[EXERCISE MATERIAL]:
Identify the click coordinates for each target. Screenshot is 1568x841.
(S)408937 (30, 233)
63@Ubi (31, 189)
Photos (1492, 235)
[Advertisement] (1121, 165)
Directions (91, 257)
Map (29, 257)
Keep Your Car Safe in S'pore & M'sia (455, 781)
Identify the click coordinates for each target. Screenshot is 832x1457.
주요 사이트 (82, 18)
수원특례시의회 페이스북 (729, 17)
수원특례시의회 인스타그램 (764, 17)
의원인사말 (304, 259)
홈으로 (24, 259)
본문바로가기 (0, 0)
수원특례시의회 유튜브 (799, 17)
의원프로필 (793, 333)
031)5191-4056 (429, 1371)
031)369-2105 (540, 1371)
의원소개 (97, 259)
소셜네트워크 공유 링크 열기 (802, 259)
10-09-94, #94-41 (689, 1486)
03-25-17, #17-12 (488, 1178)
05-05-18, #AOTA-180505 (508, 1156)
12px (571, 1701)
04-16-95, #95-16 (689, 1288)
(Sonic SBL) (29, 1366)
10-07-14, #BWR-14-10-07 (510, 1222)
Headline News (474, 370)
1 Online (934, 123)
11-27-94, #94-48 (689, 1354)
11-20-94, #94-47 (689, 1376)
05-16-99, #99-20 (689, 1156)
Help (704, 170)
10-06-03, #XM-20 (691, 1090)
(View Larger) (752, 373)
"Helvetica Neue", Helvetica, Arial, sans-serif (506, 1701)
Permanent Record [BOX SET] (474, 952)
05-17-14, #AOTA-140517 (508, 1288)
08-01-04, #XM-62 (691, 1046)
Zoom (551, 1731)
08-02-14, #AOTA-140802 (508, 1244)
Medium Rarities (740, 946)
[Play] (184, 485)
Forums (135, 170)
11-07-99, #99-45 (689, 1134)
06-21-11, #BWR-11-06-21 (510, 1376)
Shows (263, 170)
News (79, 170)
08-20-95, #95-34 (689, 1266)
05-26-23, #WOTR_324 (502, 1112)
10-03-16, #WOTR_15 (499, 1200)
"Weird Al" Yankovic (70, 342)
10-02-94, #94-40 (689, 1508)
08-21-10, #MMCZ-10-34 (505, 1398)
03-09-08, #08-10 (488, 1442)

[WHAT NEEDS TO BE DONE]:
Change each "Identify" in the material above to "Locate" and write out the full material again, leaving everything else as it is.

[RESPONSE TO THE TASK]:
Locate the click coordinates for each target. Screenshot is 1568x841.
(S)408937 (30, 233)
63@Ubi (31, 189)
Photos (1492, 235)
[Advertisement] (1121, 165)
Directions (91, 257)
Map (29, 257)
Keep Your Car Safe in S'pore & M'sia (455, 781)
Locate the click coordinates for each target. Screenshot is 832x1457.
주요 사이트 (82, 18)
수원특례시의회 페이스북 (729, 17)
수원특례시의회 인스타그램 (764, 17)
의원인사말 (304, 259)
홈으로 (24, 259)
본문바로가기 (0, 0)
수원특례시의회 유튜브 (799, 17)
의원프로필 (793, 333)
031)5191-4056 (429, 1371)
031)369-2105 (540, 1371)
의원소개 (97, 259)
소셜네트워크 공유 링크 열기 (802, 259)
10-09-94, #94-41 (689, 1486)
03-25-17, #17-12 (488, 1178)
05-05-18, #AOTA-180505 (508, 1156)
12px (571, 1701)
04-16-95, #95-16 (689, 1288)
(Sonic SBL) (29, 1366)
10-07-14, #BWR-14-10-07 (510, 1222)
Headline News (474, 370)
1 Online (934, 123)
11-27-94, #94-48 (689, 1354)
11-20-94, #94-47 (689, 1376)
05-16-99, #99-20 (689, 1156)
Help (704, 170)
10-06-03, #XM-20 (691, 1090)
(View Larger) (752, 373)
"Helvetica Neue", Helvetica, Arial, sans-serif (506, 1701)
Permanent Record [BOX SET] (474, 952)
05-17-14, #AOTA-140517 (508, 1288)
08-01-04, #XM-62 (691, 1046)
Zoom (551, 1731)
08-02-14, #AOTA-140802 (508, 1244)
Medium Rarities (740, 946)
[Play] (184, 485)
Forums (135, 170)
11-07-99, #99-45 (689, 1134)
06-21-11, #BWR-11-06-21 (510, 1376)
Shows (263, 170)
News (79, 170)
08-20-95, #95-34 (689, 1266)
05-26-23, #WOTR_324 (502, 1112)
10-03-16, #WOTR_15 (499, 1200)
"Weird Al" Yankovic (70, 342)
10-02-94, #94-40 (689, 1508)
08-21-10, #MMCZ-10-34 (505, 1398)
03-09-08, #08-10 (488, 1442)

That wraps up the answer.